It was probably Isidro Carrion, the Spanish guy, the quiet one of the four, who best articulated why they are doing what they are about to do – cycle 12,000km from Cairo to Cape Town.
“I’m not the kind of guy telling people ‘you are wrong or right’,” he said. “But maybe I can give some small grain of sand to make a big hill.”
And so on Wednesday, they and all their bicycles and tents will be flown to Istanbul and from there to Cairo, arriving early on Thursday. They’ll head for Giza from where, under the beady eye of the Sphinx, they’ll start peddling hard . . . first into the western desert and then on to Luxor; following the course of the Nile, to Wadi Halfa in northern Sudan.
Then, over the following six months or so, it will be on to Khartoum, Ethiopia, Kenya, Uganda, Rwanda and Burundi, Tanzania, Malawi, Zambia and Botswana; and finally across Namibia and South Africa.
"From southern Namibia, you can actually see Table Mountain," says Niamh Allen (30), who grew up in Cape Town before her mother brought her home to Ireland about 20 years ago.
Isidro Carrion (31), from northern Andalucía, is a nurse with Médecins Sans Frontières (Doctors Without Borders) and has also worked with another non-governmental organisation, Jardines del Mundo, which seeks to promote sustainable use of plants for food and medicinal purposes.
He and Allen are a couple. She has just given up her job as a medical registrar in Tallaght Hospital. She met Carrion in the Congo while doing voluntary work with MSF and for a doctor from Ireland's Tropical Medical Bureau.
Kyle Petrie (26) from Churchtown in Dublin is an agricultural engineer and an expert in aquaponics (growing plants in water without soil, alongside edible animals, such as fish, snails and crustaceans). He spent a year in Jerusalem researching the viability of roof-top aquaponics and the United Nations is now helping 1,000 families raise fish and water-grown plants – lettuce, peppers, broccoli, celery and herbs – on roof top garden ponds in Gaza.
Petrie and Glenageary primary teacher Sadhbh McKenna (Niamh’s old school friend), are engaged and, assuming their relationship survives the expedition, they plan to marry when they return from Cape Town.
Between them, the four have already clocked up very high mileage abroad – a lot of it doing NGO work in various sub-Saharan Africa countries, the Middle East, Latin America and India. With these sorts of backgrounds, it was perhaps inevitable one day they would do a big journey together, hoping to make a difference along the way.

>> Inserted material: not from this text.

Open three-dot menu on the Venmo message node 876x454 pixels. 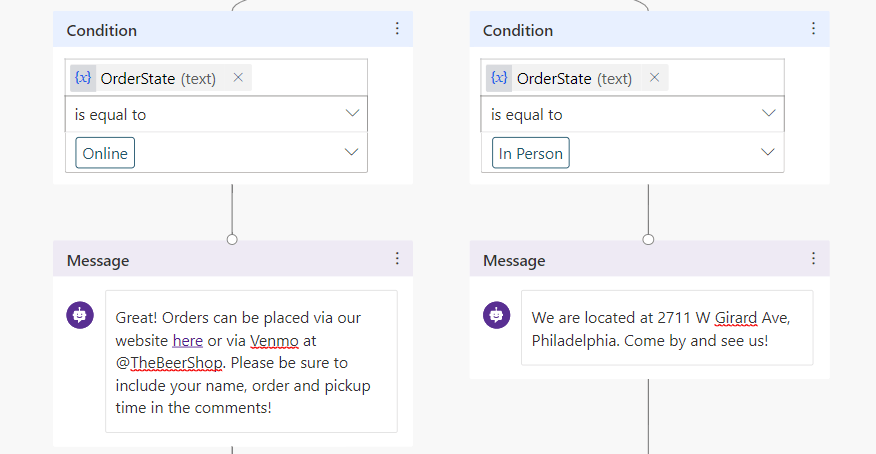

Yesterday, they were at base camp, their final home before setting off – a ramshackle early Victorian house in Kilmainham, which they have been sharing with four chickens and five quails in the derelict back garden, and an incongruous photograph of Daniel O'Donnell in the semi-derelict hallway. Strewn about the place are bicycles, enough spare parts to build a new one from scratch if necessary, camping equipment and clothes, a water filter, camera and laptop.
It's all slightly chaotic but is coming together for sure. There's an air of optimism, enthusiasm and energy about the four – if they were lights these four would shine very brightly. They exude a confidence tempered by experience; nothing is insurmountable, nothing can't be made better.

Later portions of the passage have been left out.